• **Provided information**
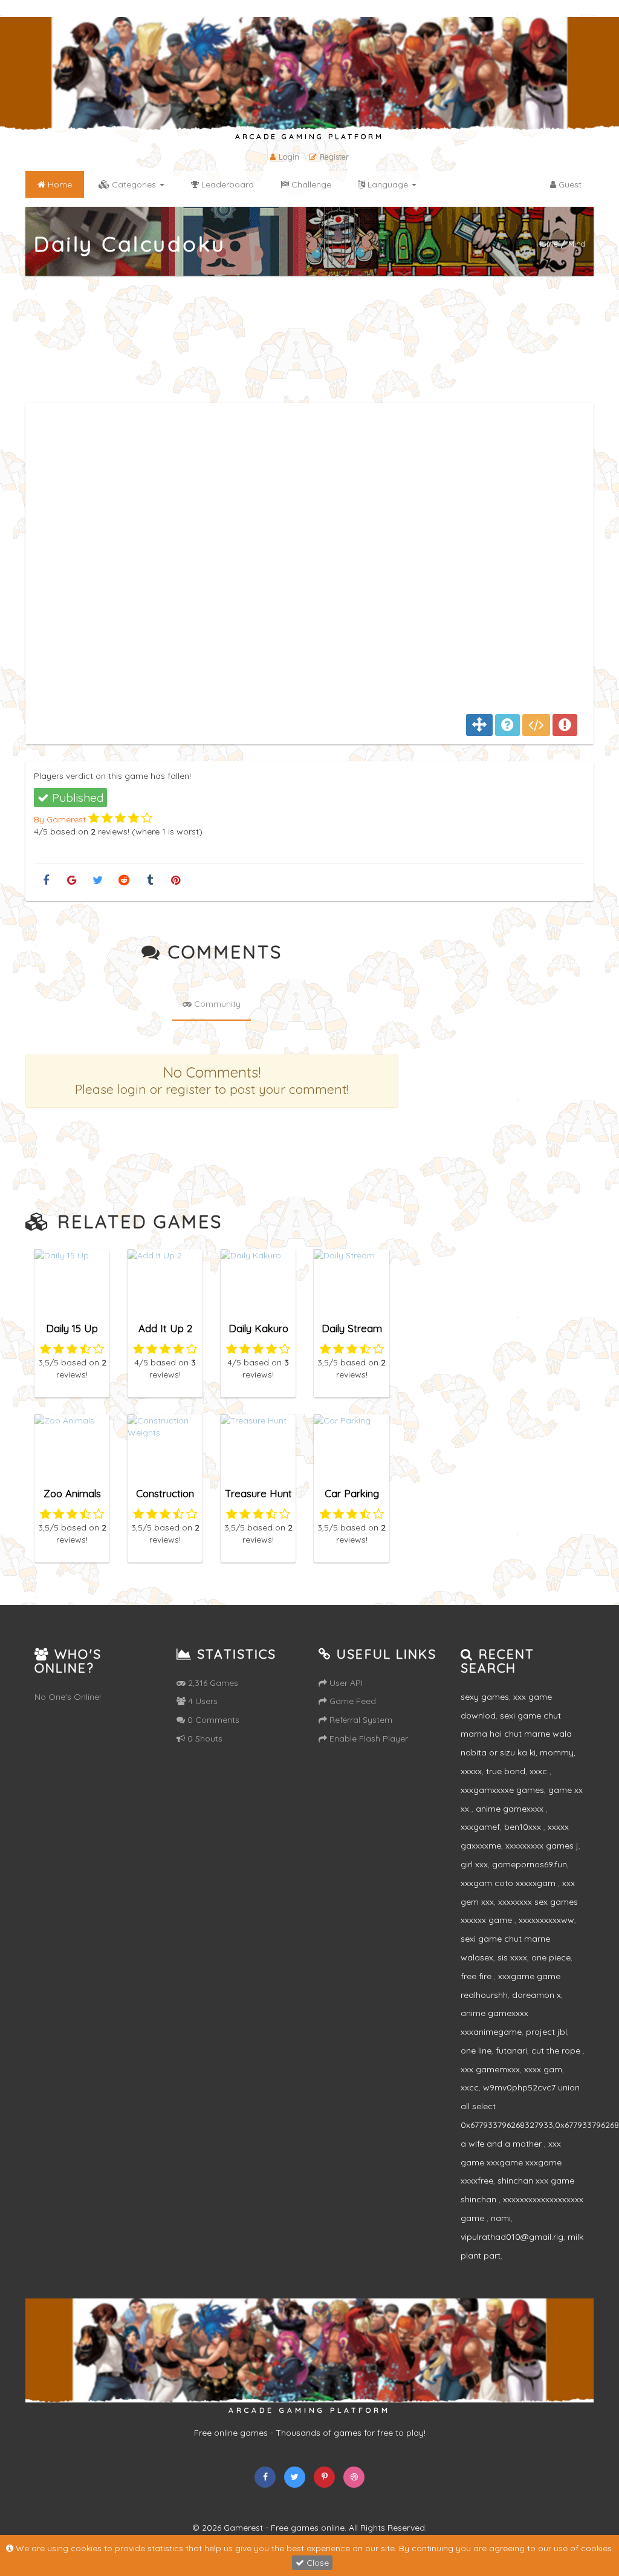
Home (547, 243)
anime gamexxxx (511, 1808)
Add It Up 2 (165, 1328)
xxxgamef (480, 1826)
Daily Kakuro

• **What the task asks**
Return all the material exactly, skipping pictures.

• **Written answer**
Home (547, 243)
anime gamexxxx (511, 1808)
Add It Up 2 (165, 1328)
xxxgamef (480, 1826)
Daily Kakuro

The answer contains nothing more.